AIM OF THE EXERCISE
Reproduce the material below verbatim, line for line, but leave out every picture.
+++ DATA FOR THE TASK
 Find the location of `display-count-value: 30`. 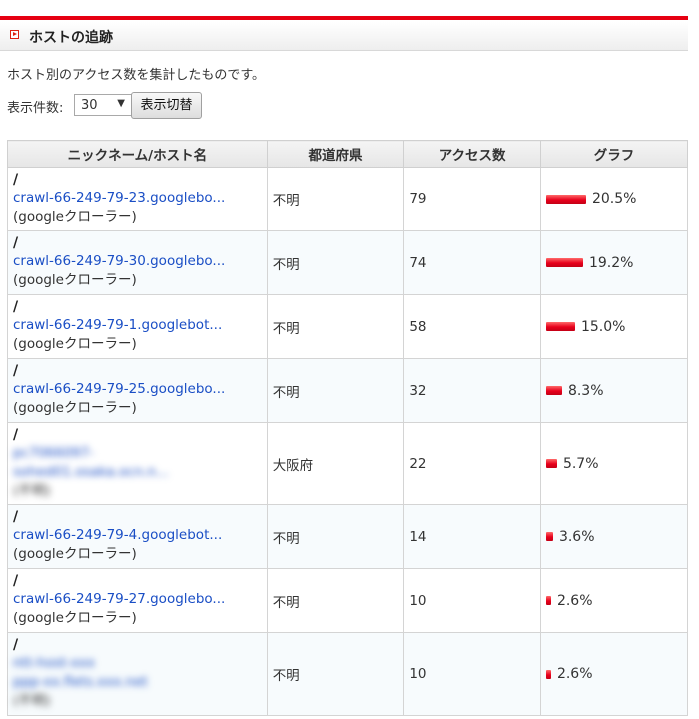

display-count-value: 30 is located at coordinates (90, 106).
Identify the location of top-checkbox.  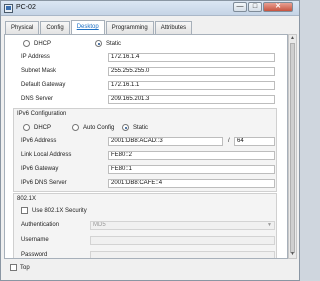
(14, 268).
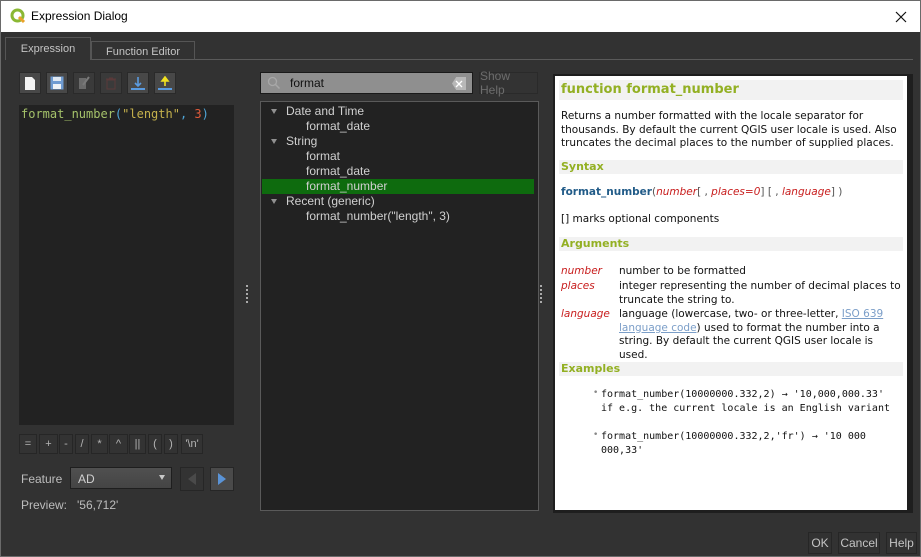 This screenshot has width=921, height=557. Describe the element at coordinates (248, 295) in the screenshot. I see `splitter-handle-left` at that location.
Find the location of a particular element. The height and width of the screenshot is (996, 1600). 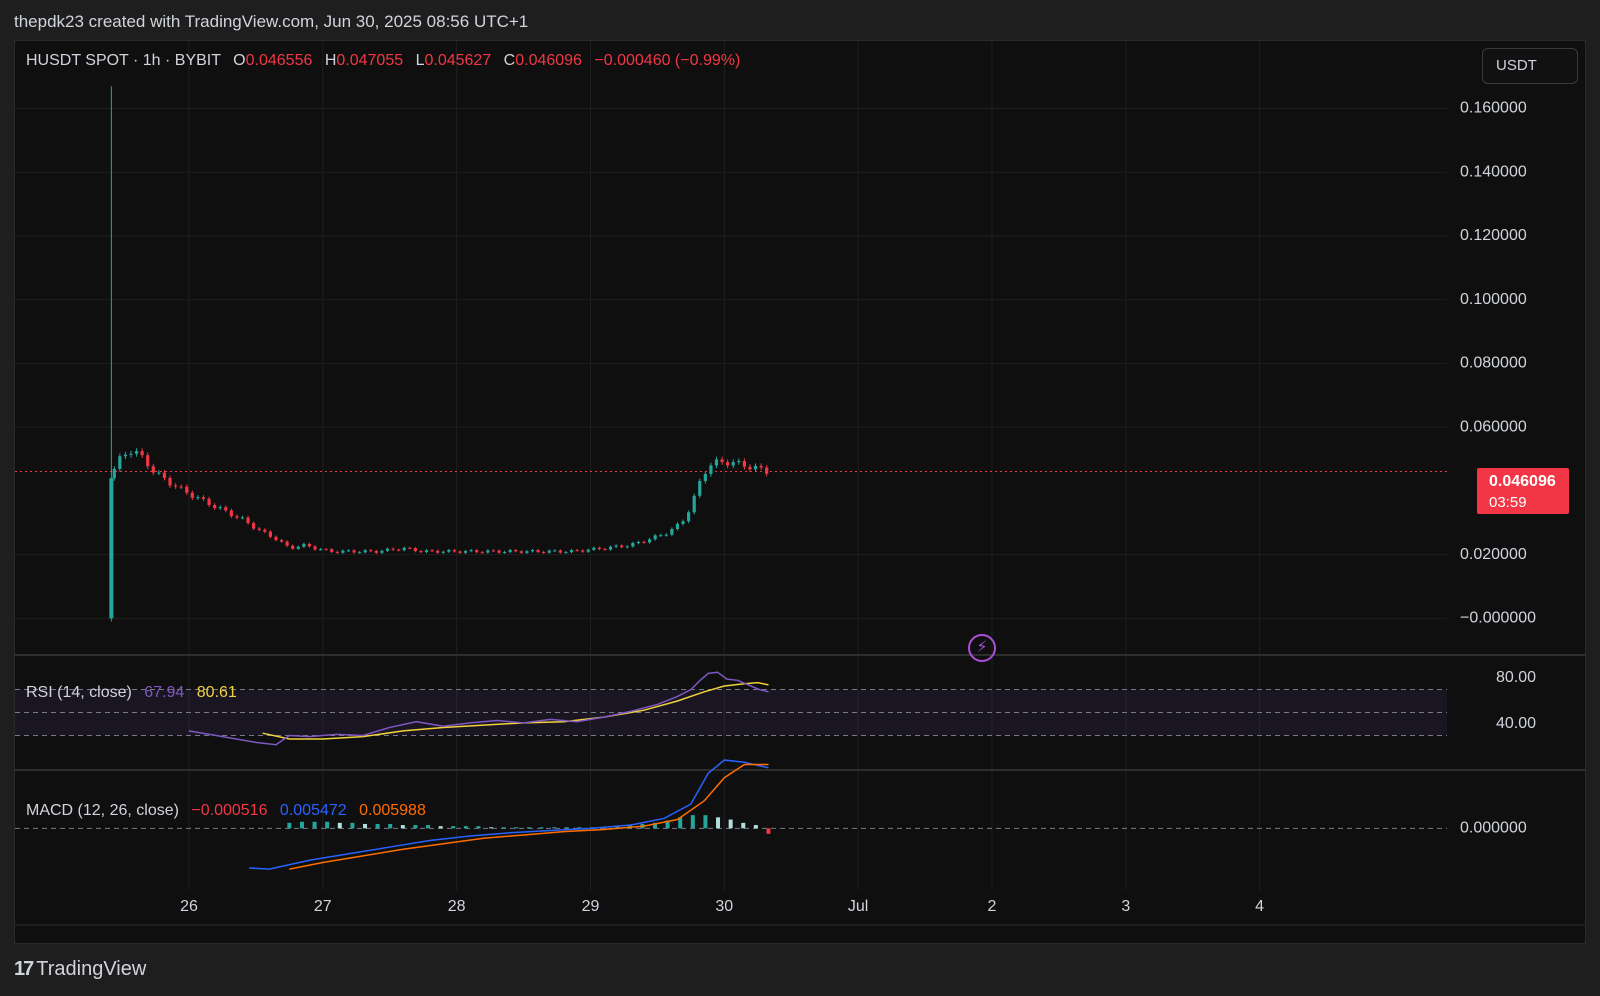

macd-hist-value: −0.000516 is located at coordinates (230, 810).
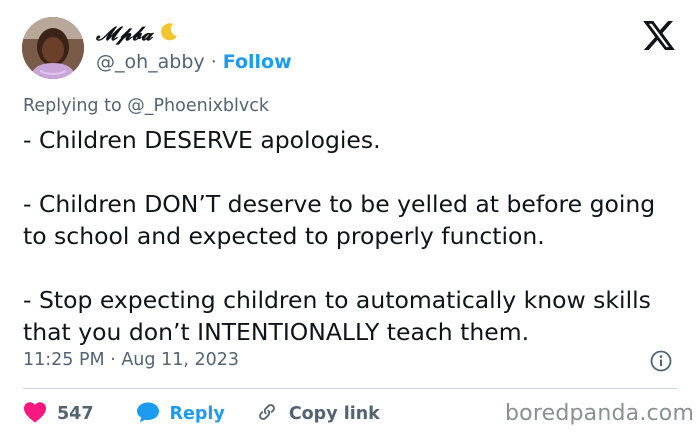  Describe the element at coordinates (131, 360) in the screenshot. I see `tweet-timestamp: 11:25 PM · Aug 11, 2023` at that location.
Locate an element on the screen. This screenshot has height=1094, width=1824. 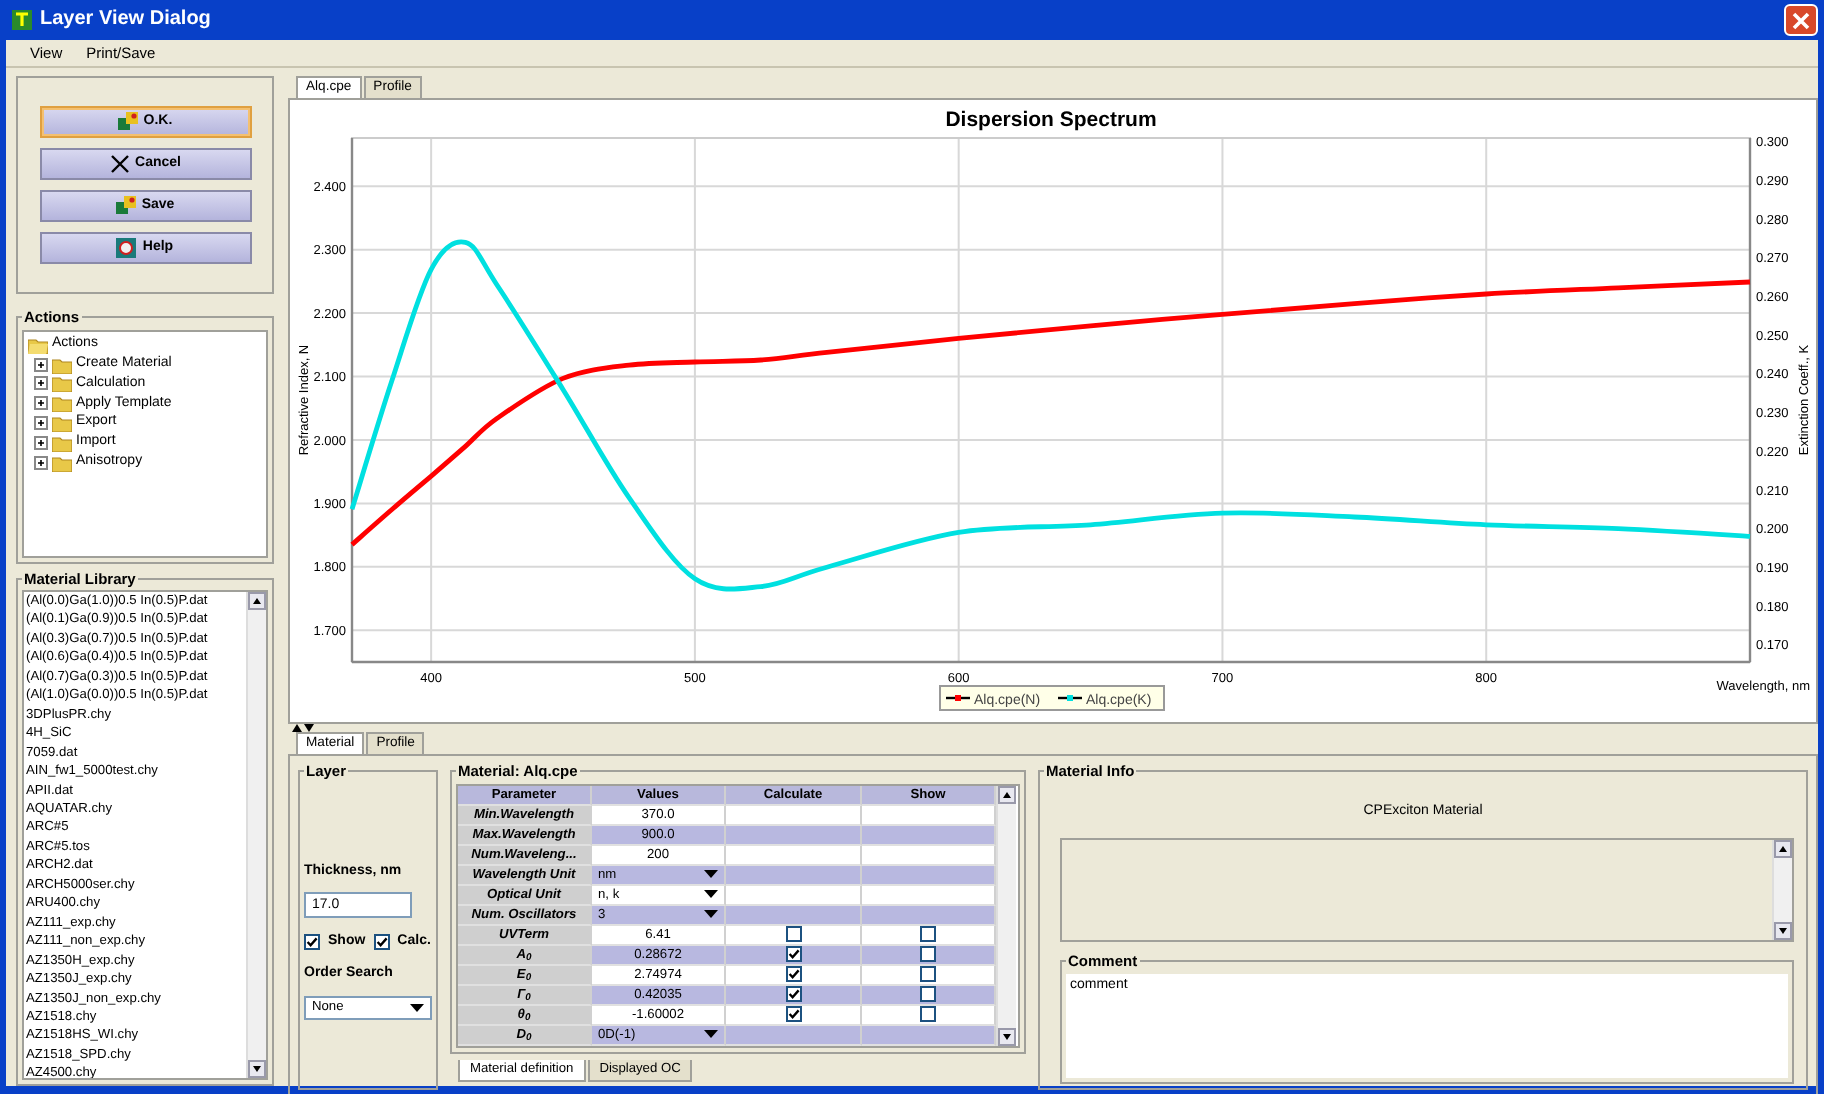
ok-icon is located at coordinates (128, 122).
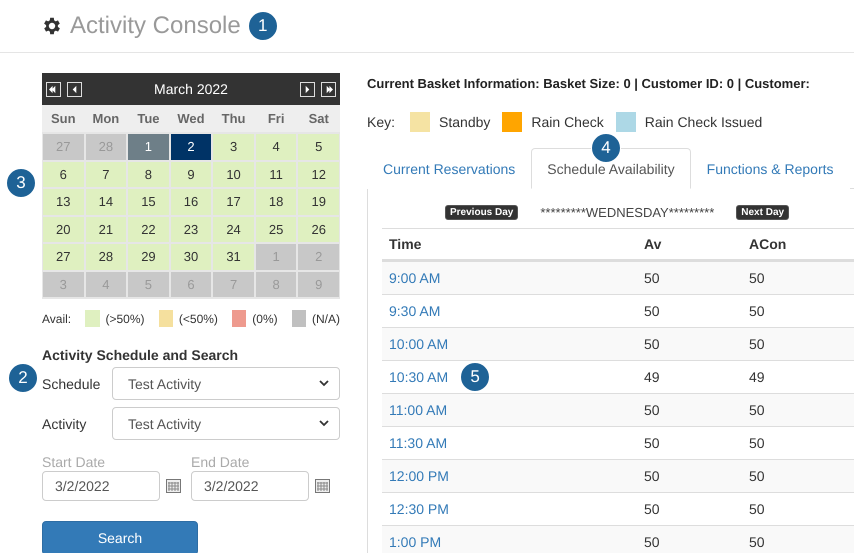 This screenshot has height=553, width=854. I want to click on column-header: ACon, so click(768, 244).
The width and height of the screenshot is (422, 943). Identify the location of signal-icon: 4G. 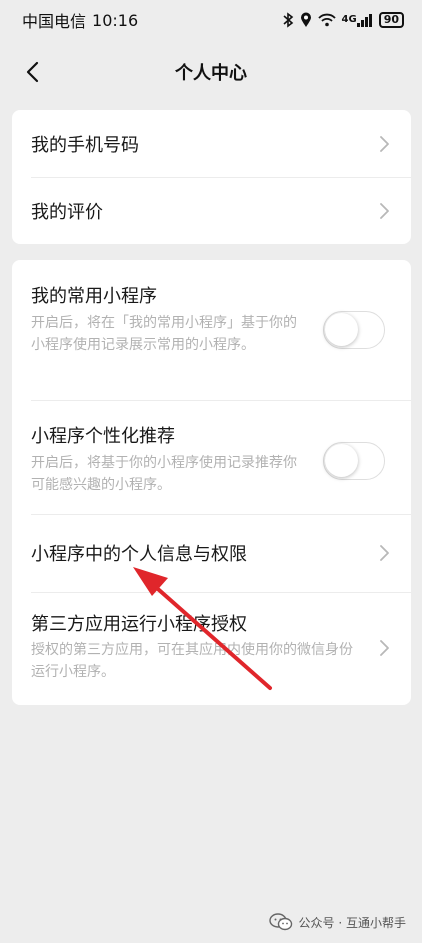
(358, 20).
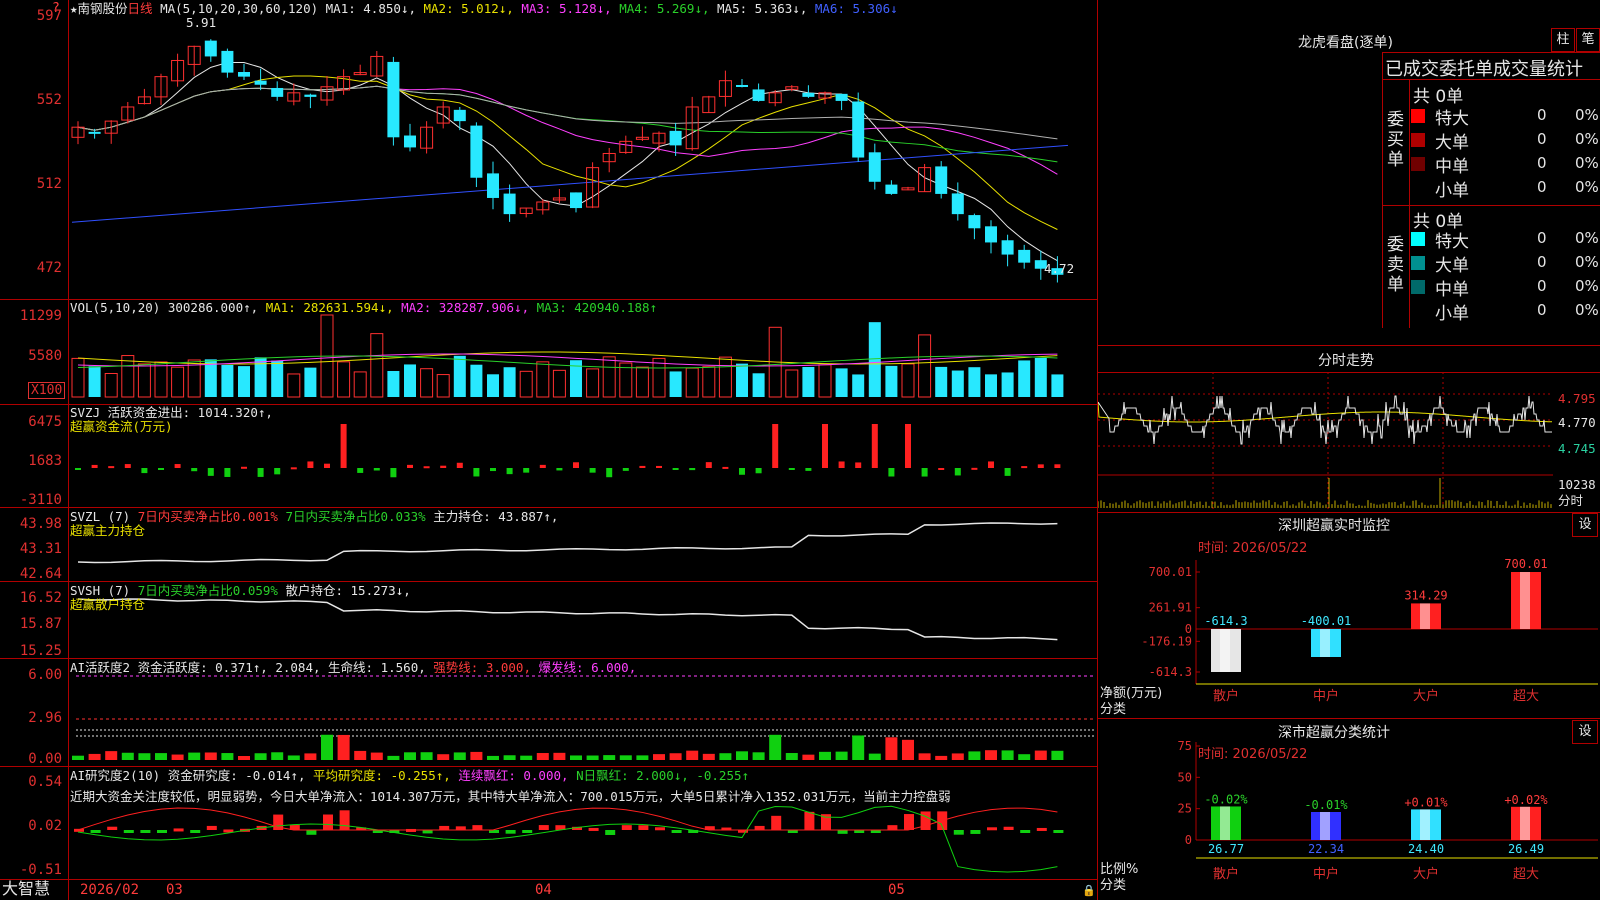  I want to click on date-tick-feb: 2026/02, so click(110, 890).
++++++
SOLUTION FOR THIS TASK
 Find the location of `display-count-value: 30`. 

display-count-value: 30 is located at coordinates (90, 106).
Identify the location of top-checkbox.  
(14, 268).
 This screenshot has width=921, height=557. Describe the element at coordinates (248, 295) in the screenshot. I see `splitter-handle-left` at that location.
Find the location of a particular element. The height and width of the screenshot is (996, 1600). 

macd-hist-value: −0.000516 is located at coordinates (230, 810).
  Describe the element at coordinates (131, 360) in the screenshot. I see `tweet-timestamp: 11:25 PM · Aug 11, 2023` at that location.
Locate an element on the screen. This screenshot has height=1094, width=1824. 
ok-icon is located at coordinates (128, 122).
 This screenshot has height=553, width=854. I want to click on column-header: ACon, so click(768, 244).
The width and height of the screenshot is (422, 943). Identify the location of signal-icon: 4G. 
(358, 20).
  I want to click on date-tick-feb: 2026/02, so click(110, 890).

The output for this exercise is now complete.